Texte fourni:
**********

Malgré sa victoire à Barcelone fin avril, Rafael Nadal inquiète depuis le début de la saison sur terre battue. À un peu moins de trois semaines de Roland-Garros, l’Espagnol a été battu à Monte-Carlo et Madrid. Au-delà de ces résultats, c’est surtout sa qualité de jeu qui pose question. Alors, faut-il s’inquiéter pour celui qui collectionne déjà 13 victoires Porte d’Auteuil ? Analyse.
Le débat revient quasiment chaque année de manière lancinante au moindre faux-pas de Rafael Nadal sur terre battue avant le début de Roland-Garros: l’inévitable déclin s’est-il amorcé ? Battu cette année en quarts de finale à Monte-Carlo et à Madrid, l’Espagnol n’aborde pas Roland-Garros de la meilleure des manières, alors que seul le tournoi de Rome reste à disputer avant de sauter dans le grand bain Porte d’Auteuil.

**********

Lignes de données de pointage

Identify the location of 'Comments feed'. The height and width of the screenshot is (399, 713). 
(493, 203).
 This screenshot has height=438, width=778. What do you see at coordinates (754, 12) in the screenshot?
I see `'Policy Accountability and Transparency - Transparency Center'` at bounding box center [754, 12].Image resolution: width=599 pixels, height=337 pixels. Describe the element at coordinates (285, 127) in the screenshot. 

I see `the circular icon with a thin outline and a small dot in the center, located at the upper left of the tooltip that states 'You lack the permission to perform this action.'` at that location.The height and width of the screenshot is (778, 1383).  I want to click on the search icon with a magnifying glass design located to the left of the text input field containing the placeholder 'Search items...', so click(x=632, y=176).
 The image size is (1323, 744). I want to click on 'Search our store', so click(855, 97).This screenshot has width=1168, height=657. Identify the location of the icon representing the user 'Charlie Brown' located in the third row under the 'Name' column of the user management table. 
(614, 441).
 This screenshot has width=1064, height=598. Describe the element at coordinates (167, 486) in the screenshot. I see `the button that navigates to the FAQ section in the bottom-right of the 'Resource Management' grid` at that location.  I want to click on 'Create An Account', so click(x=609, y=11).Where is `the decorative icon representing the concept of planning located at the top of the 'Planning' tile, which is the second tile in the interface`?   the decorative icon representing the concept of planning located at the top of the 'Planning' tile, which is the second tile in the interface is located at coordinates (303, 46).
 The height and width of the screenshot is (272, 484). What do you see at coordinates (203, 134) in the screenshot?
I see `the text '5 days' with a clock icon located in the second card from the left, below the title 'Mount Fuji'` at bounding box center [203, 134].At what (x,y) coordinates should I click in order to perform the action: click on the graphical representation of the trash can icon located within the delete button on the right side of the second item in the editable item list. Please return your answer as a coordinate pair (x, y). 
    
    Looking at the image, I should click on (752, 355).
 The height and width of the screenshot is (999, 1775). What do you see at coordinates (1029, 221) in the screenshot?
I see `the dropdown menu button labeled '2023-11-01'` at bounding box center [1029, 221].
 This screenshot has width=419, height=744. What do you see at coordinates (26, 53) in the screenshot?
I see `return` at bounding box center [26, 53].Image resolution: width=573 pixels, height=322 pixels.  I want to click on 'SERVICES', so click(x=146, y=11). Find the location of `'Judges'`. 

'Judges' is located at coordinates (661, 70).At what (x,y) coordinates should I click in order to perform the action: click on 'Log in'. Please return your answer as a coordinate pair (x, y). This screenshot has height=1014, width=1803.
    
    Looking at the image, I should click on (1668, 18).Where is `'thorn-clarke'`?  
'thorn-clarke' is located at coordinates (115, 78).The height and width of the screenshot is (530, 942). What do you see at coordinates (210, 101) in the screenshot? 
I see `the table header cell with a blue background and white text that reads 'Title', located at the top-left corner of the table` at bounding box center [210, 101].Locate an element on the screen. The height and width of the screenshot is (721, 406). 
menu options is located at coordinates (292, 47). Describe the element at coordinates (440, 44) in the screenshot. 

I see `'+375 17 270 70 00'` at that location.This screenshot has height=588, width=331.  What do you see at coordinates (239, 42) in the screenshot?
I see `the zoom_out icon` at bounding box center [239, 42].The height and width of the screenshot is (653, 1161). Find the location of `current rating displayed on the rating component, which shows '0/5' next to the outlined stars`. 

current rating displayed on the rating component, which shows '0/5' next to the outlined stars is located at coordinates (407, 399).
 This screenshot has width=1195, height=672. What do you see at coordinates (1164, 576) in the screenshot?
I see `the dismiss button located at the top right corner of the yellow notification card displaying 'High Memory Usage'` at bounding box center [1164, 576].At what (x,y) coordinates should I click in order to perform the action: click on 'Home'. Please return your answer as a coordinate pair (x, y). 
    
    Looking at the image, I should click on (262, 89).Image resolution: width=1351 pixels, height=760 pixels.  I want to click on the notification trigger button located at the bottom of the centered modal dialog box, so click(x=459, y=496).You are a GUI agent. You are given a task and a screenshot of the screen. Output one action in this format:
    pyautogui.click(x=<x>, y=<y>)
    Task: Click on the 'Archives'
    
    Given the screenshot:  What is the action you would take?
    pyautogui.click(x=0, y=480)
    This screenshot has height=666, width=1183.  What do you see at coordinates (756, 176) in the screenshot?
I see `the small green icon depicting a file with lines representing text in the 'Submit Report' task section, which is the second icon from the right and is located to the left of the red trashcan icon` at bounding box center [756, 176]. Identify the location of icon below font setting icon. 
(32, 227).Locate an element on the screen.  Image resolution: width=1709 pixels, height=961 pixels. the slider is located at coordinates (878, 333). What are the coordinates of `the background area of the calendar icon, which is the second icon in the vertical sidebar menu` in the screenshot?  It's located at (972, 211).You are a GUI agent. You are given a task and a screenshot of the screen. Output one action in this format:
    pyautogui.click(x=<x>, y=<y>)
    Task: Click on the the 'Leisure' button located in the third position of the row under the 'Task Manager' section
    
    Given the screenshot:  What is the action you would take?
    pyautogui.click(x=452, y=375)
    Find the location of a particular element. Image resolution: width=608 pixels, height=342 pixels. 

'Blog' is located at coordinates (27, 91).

**********

Consigne: Reprenez le passage du texte sur Rafael Nadal en commençant par « Malgré sa victoire » et en terminant par « bain Porte d’Auteuil. », puis remplacez « l’Espagnol » par « le Majorquin ». Le matériel n’est pas nécessaire pour cet exercice.

Résultat:
Malgré sa victoire à Barcelone fin avril, Rafael Nadal inquiète depuis le début de la saison sur terre battue. À un peu moins de trois semaines de Roland-Garros, le Majorquin a été battu à Monte-Carlo et Madrid. Au-delà de ces résultats, c’est surtout sa qualité de jeu qui pose question. Alors, faut-il s’inquiéter pour celui qui collectionne déjà 13 victoires Porte d’Auteuil ? Analyse.
Le débat revient quasiment chaque année de manière lancinante au moindre faux-pas de Rafael Nadal sur terre battue avant le début de Roland-Garros: l’inévitable déclin s’est-il amorcé ? Battu cette année en quarts de finale à Monte-Carlo et à Madrid, le Majorquin n’aborde pas Roland-Garros de la meilleure des manières, alors que seul le tournoi de Rome reste à disputer avant de sauter dans le grand bain Porte d’Auteuil.